Bir fikir ve inanç etrafında birleşmiş olan insanların, bu fikir ve inançlarını pekiştirmek ve birliklerini kuvvetlendirmek için bir takım ortak paydaları bulunması zaruridir. Ortak paydaları olmayan veya ortak payda etrafında birleşemeyen fikir ve inanç toplulukları, zaman içinde ifsat olmaya ve dağılmaya mahkum olmaktan kurtulamaz.
Olayı biz Müslümanların açısından değerlendirmeye çalıştığımızda , bizleri birbirimize bağlayan bir takım ortak değerlerimiz bulunmakta, ve bu ortak değerler bizlerin birbirimiz ile daha güçlü bir bağ kurmamızda önemli rol oynamaktadır (Şu anda realite maalesef öyle değildir ama olması gereken bu dur).
Kur'an , biz Müslümanların birbiri ile bağını sağlayan veya sağlaması gereken tek kaynak ve hakem olarak elimizde bulunmasına, ve tek kaynak ve hakem olarak bu kitabın dinde belirleyici olması gerektiğine dair ihtiva ettiği emirlere rağmen , maalesef bu işlevi yerine getirememektedir.
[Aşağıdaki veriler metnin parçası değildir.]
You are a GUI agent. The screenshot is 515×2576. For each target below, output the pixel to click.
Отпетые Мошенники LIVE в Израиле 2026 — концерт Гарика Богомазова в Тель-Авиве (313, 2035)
Bu durumun en başta gelen sebebi ise , bu kitaba alternatif kaynak ve hakem kitaplar türetilmiş olmasıdır.
Aynı inancı ve düşünceyi paylaşma iddiasında olan bizlerin , dünyanın en ihtilaflı topluluğu haline, ve bu ihtilaflar neticesinde kafirler topluluğunun şamar oğlanı haline gelmiş olmamız , bizleri köktenci tedbirler alma noktasında herhangi bir düşünceye maalesef sevk etmemektedir. Herkes elindeki kitap ve sahip olduğu lideri ile halinden memnun bir halde sadece "Bize gel" şeklindeki söylemlerle din konuşmakta, ayrılık ve parçalanmaların bizler üzerinde yaptığı derin etkilerin farkında dahi olmamaktadır. Birleşmek gerektiğini düşünenlerin bir çoğu ise , adres olarak kendi fırkalarını göstererek , bulunduğu yeri terk etmemekte direnç göstermektedirler.
"Fırkacılık hastalığı" olarak niteleyebileceğimiz bu durum , ne acıdır ki Muhammed (a.s) ın söylemiş olduğu iddia edilen bazı rivayetler ile daha da körüklenmiş ve her fırka kendi yanındaki ile sevinir bir hale gelmiş durumda kendisini, "Fırka i Naciye" den olarak niteleyerek, cenneti sadece kendi fırkalarına mensup olanlar için rezerve edilmiş bir mekan olarak görmektedirler. "Ümmetimin ihtilafı rahmettir" veya Müslümanların 73 fırkaya ayrılacağını ve fırkalardan sadece bir tanesinin cennete gideceği şeklindeki rivayetler ile ,fırkacılığın Muhammed (a.s) a isnat edilen sözlerle körüklenmesi sonucunda geldiğimiz durum gözler önündedir.
Ülkemizde geçtiğimiz aylarda yaşadığımız büyük sıkıntıların kaynağını, dini bir cemaatin oluşturmuş olması neticesinde, Müslümanlar arasında birlik ve beraberliğin öneminin , bu önemi daha önceden fark edemeyen bazı kimseler tarafından yeniden fark edilerek , Müslümanlar arasındaki hizipleşmenin yanlışlığının ve bizleri nerelere sürükleyebileceği üzerinde yeniden kafa yorulmaya başlanıldığını görmekteyiz.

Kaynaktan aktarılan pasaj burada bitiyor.